“A woman is the full circle. Within her is the power to create, nurture and transform,” author Diane Mariechild once stated, and her words could not be truer. Estrella Mountain Community College (EMCC) celebrated Women’s History Month on March, 2014 I decided to interview two women in two different fields, one in nursing and the other one in film editing.
Each can offer a different career outlook on the equality of men and women. One has a career that is mainly female-dominated, and the other is entering a predominantly male-dominated career. I wanted to interview both of them because they are in two fields I am considering, and because I knew they would have different opinions on the subject of gender equality.
Margaret Varner is a registered nurse on a medical surgical unit at Scottsdale Memorial Hospital.
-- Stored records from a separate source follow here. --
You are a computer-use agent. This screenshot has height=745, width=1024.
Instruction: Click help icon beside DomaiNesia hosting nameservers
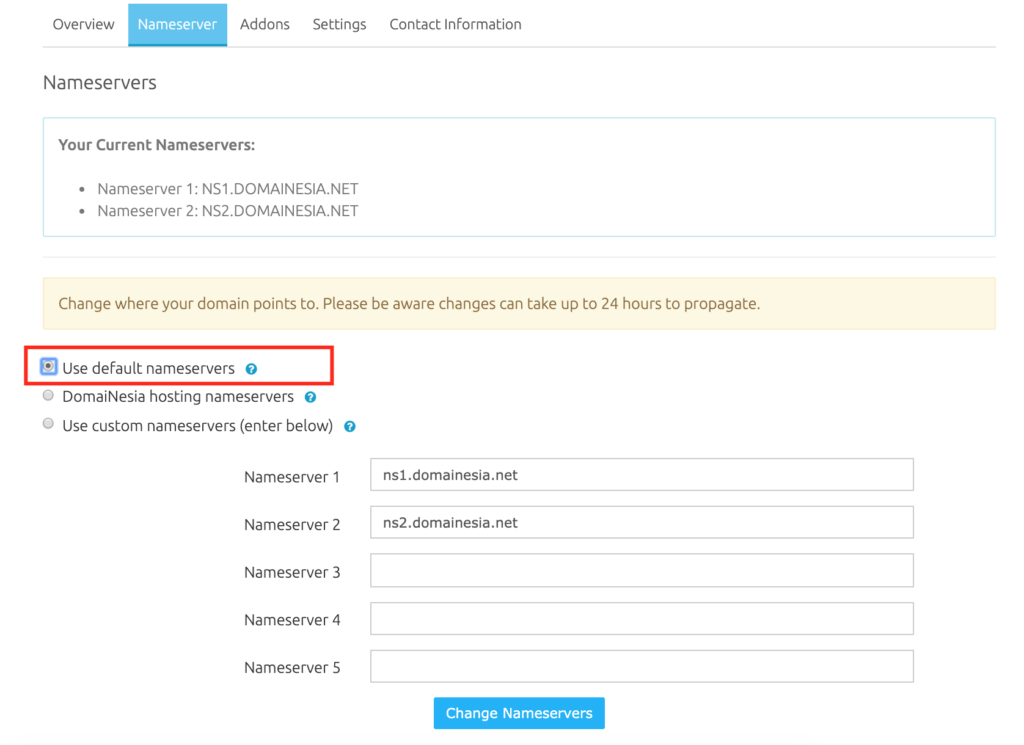[x=310, y=397]
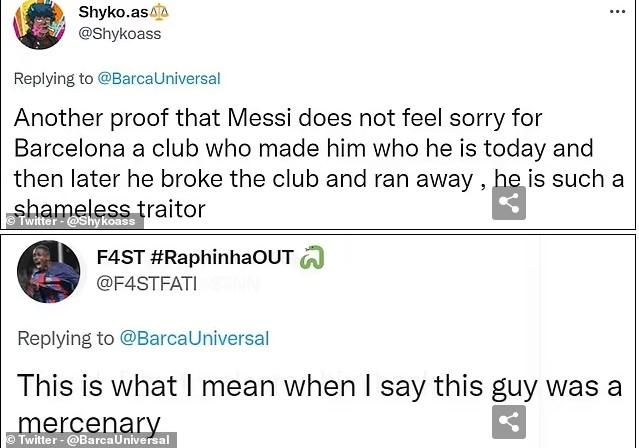639x448 pixels.
Task: Click the '© Twitter - @Shykoass' caption
Action: [x=72, y=221]
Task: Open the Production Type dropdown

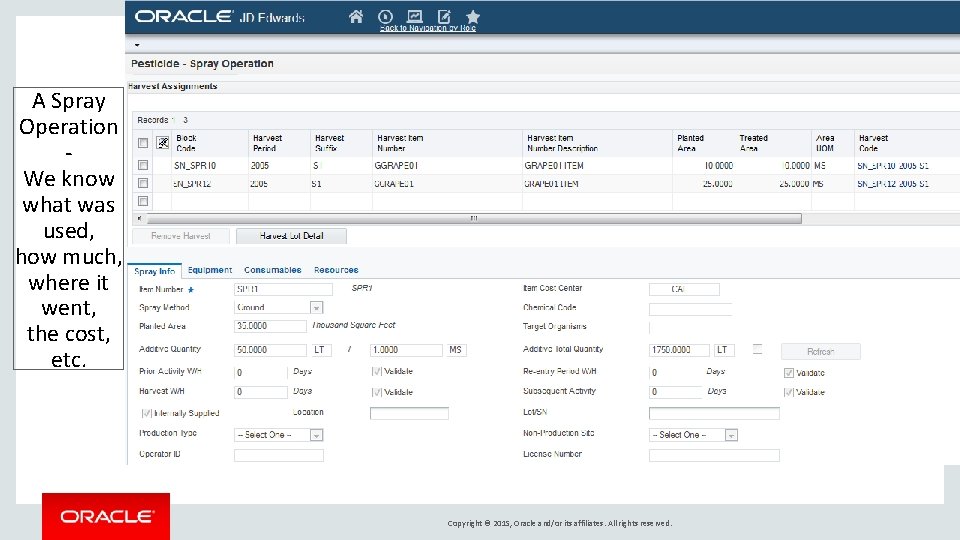Action: tap(316, 435)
I chose Varner as my expert source because she has already completed her education, and is currently in the midst of her first years as a nurse. The road to her career was not an easy one; she had to earn an associate’s degree, pass state board certifications called “NCLEX” and complete a standardized statewide test.
According to Varner, women are treated the exact same as men when it comes to nursing. “It is a very respected and trusted profession, consisting predominantly of women, so women have really promoted nursing as a profession,” she stated, confirming my assumptions that the career was mainly carried out by women.
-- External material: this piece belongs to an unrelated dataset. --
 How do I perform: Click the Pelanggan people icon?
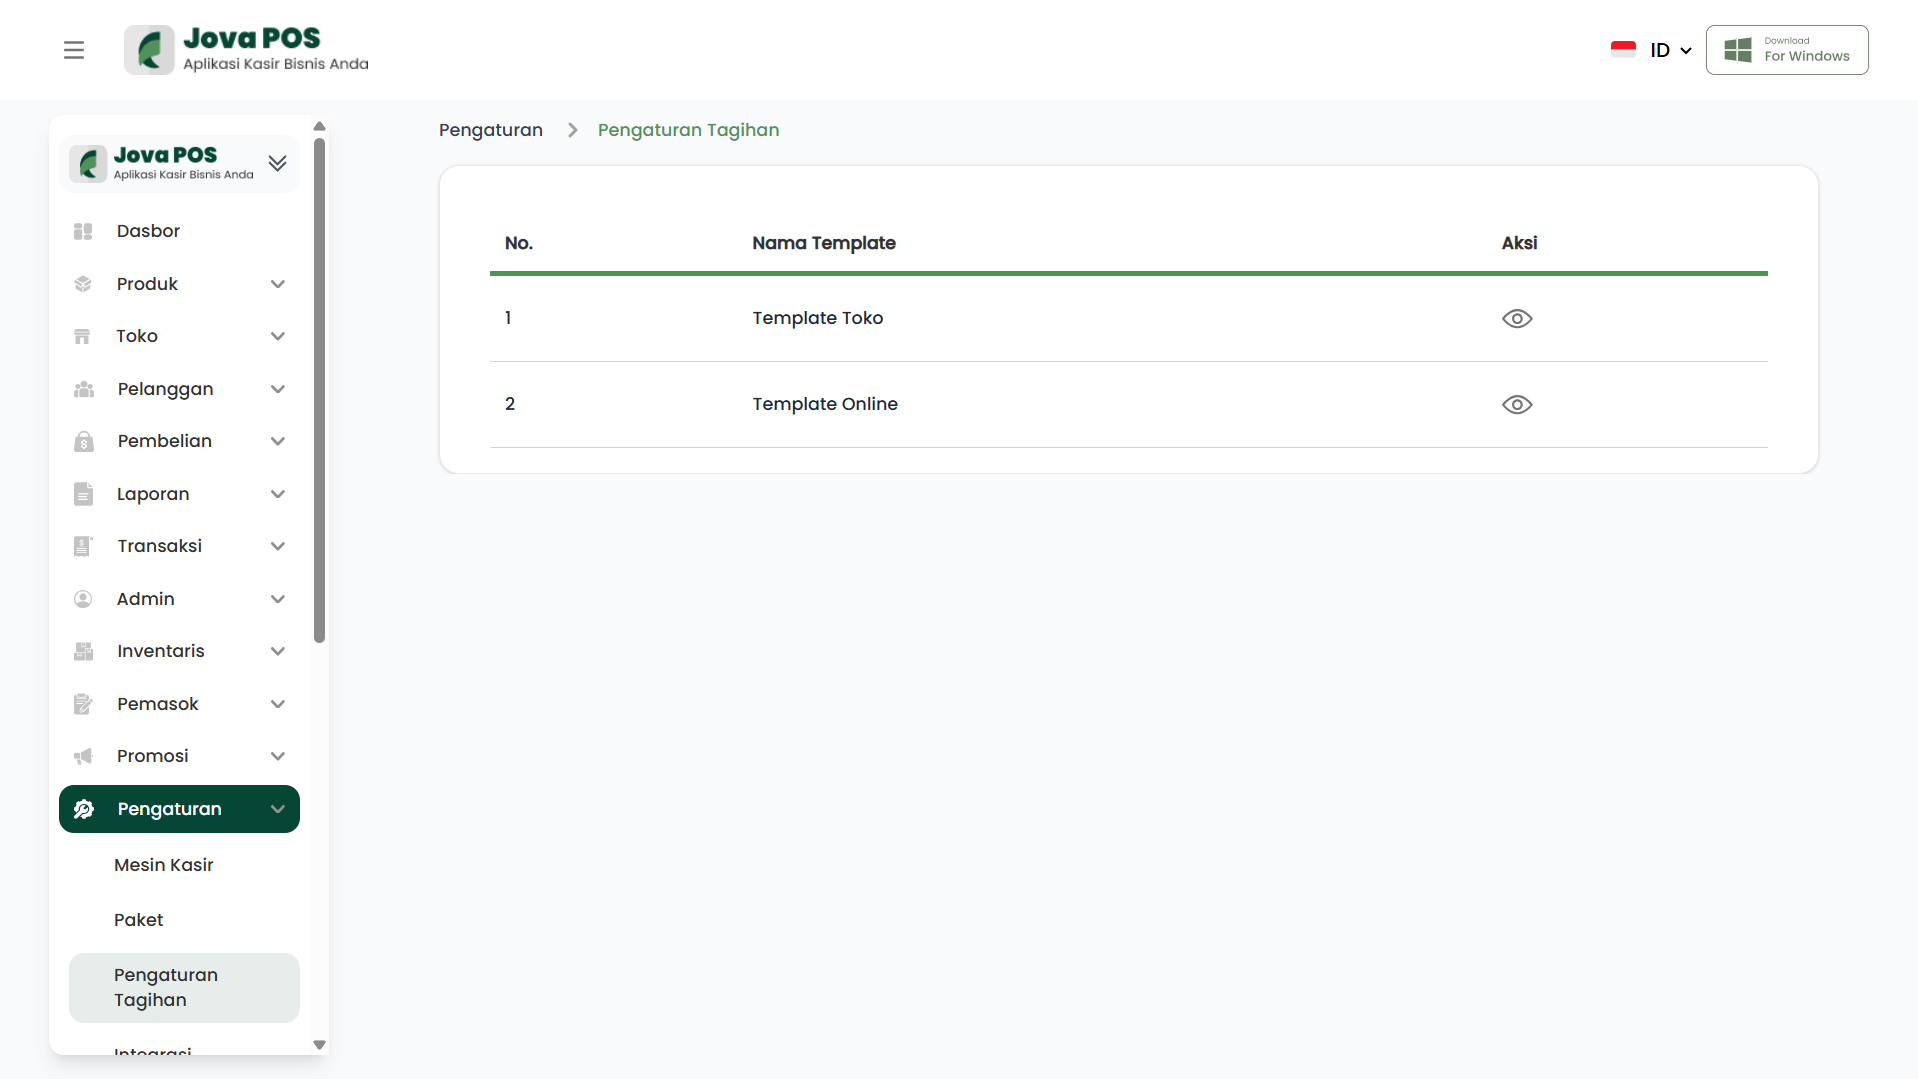(x=83, y=389)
Varner explained that one-in-seven nurses are women, making that around an 85 percent rate. “In nursing, there really is no gender gap [when it comes to pay],” says Varner, “it is equal for both men and women. It is not really about gender, but rather the work one does. You get paid according to supply and demand, experience and credentialing. The amount of effort you put in, whether male or female, will match the salary you are paid.”
Nursing used to be a stereotyped career, where people would look at you strange or roll their eyes if you said you wanted to be a nurse. It was just a woman’s job and nothing more. However, that has changed in the past years, as more men have decided to join the profession.
Varner is adamant about how much she appreciates being able to this job every day. “Nurses can really affect people, and they can make a huge difference in how a patient’s prognosis turns out. I wouldn’t want to be anything else.”
Cassidy Tilden is an 18-year-old student at Arizona State University (ASU), attending college to pursue a film degree. She is aiming to be a video editor for either movies or television. Her career field, compared to Varner’s, is male-dominated.
Tilden quietly admitted, “I feel a little intimidated by it. The males in my industry make me feel inferior compared to them; behaving as if they are automatically better than me. The work has to speak for itself, because a lot of people underestimate a woman in this field.”
Women also earn less than men do in film editing, which is a discouraging prospect when entering the field.
Although many women are beginning to stand up and squeeze their way into the career, many others are too afraid of being pushed to the side simply because they are female.
Tilden stated, “I wouldn’t say I’m confident. But I definitely will not let it discourage me from working in the industry that I have a passion for. I will have to work twice as hard, but that’s okay. It just prompts me to be the best I can be and constantly improve.”
I found this to be extremely uplifting. It gives women a more positive outlook on being independent and doing what their heart pulls them towards, instead of shying away from it.
Despite the disadvantages Tilden faces in her career, she refuses to give up on what she has always dreamed of becoming. Her parting words were particularly moving: “Constantly challenge yourself. Be unique. Everyone wants to be the next Quentin Tarantino. What makes you different? Revel in the differences. Expand yourself and always be creative, and never give up on your dreams.”